> _AIM OF THE TASK_
Which lines in the material contain the word "This"? Find each one and copy it out in full.

> _DATA SHOWN_

· · · · · · ·

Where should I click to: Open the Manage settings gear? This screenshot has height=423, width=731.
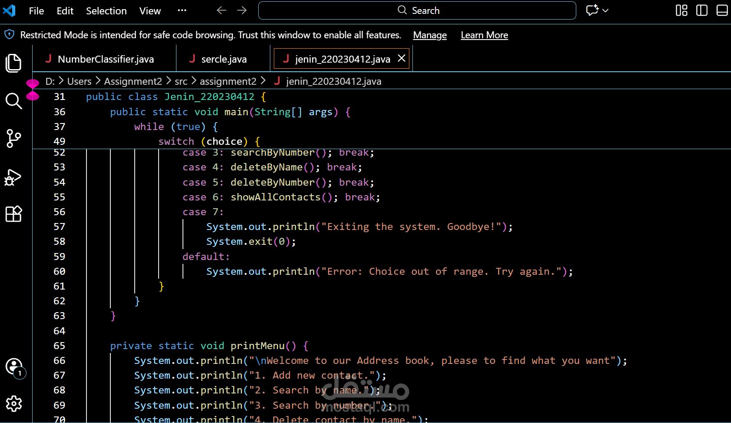click(x=14, y=404)
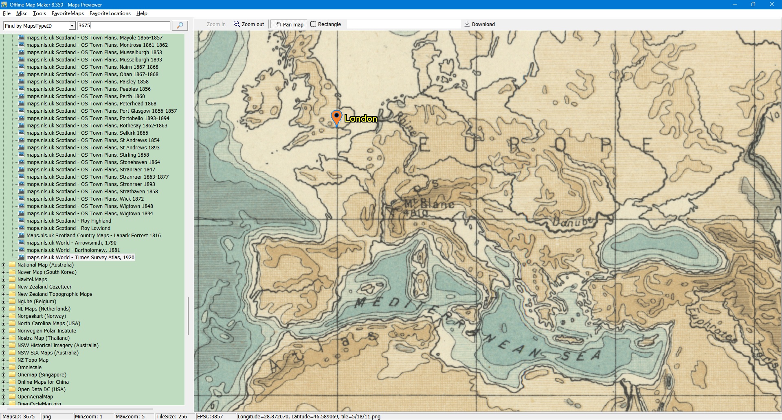Expand the Norgeskart (Norway) tree node
Screen dimensions: 782x420
4,316
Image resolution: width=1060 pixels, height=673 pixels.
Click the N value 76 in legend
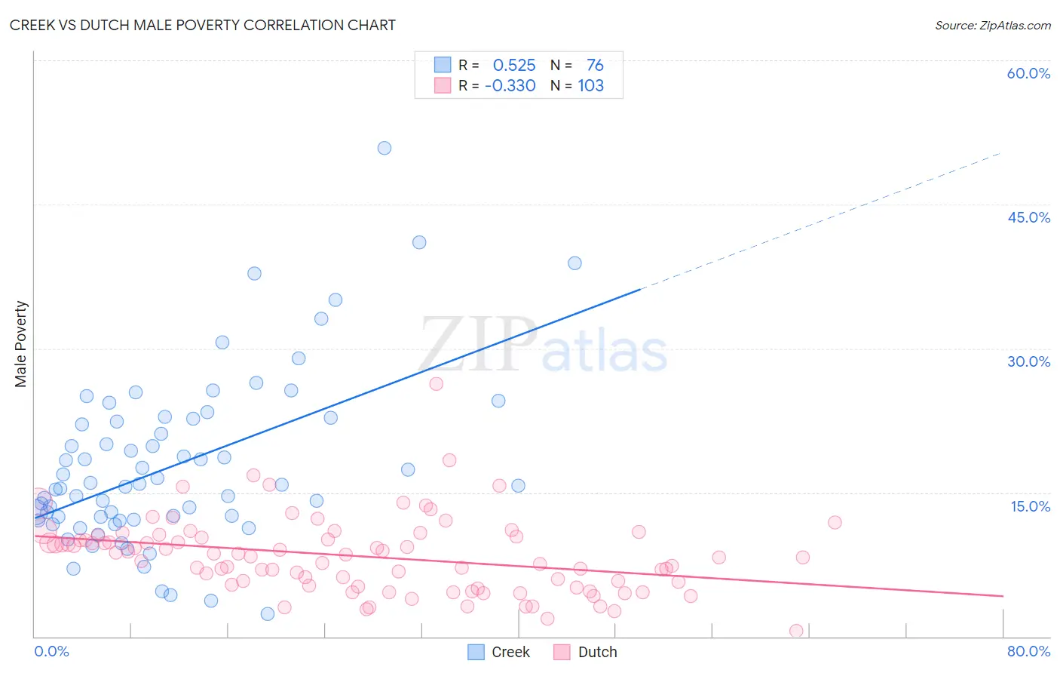pyautogui.click(x=595, y=65)
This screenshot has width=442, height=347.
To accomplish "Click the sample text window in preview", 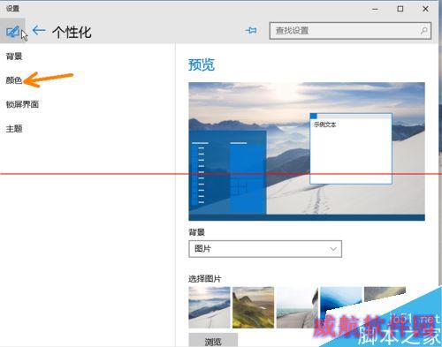I will pyautogui.click(x=351, y=148).
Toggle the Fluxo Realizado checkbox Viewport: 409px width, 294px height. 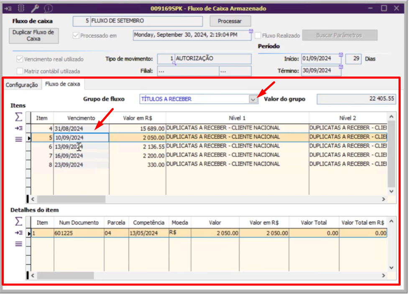tap(258, 36)
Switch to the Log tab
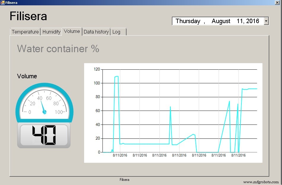Image resolution: width=282 pixels, height=185 pixels. point(116,32)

· · · · · · ·

> _TASK ANSWER_
Where should I click to: Open the Manage settings gear? This screenshot has height=423, width=731.
This screenshot has width=442, height=347.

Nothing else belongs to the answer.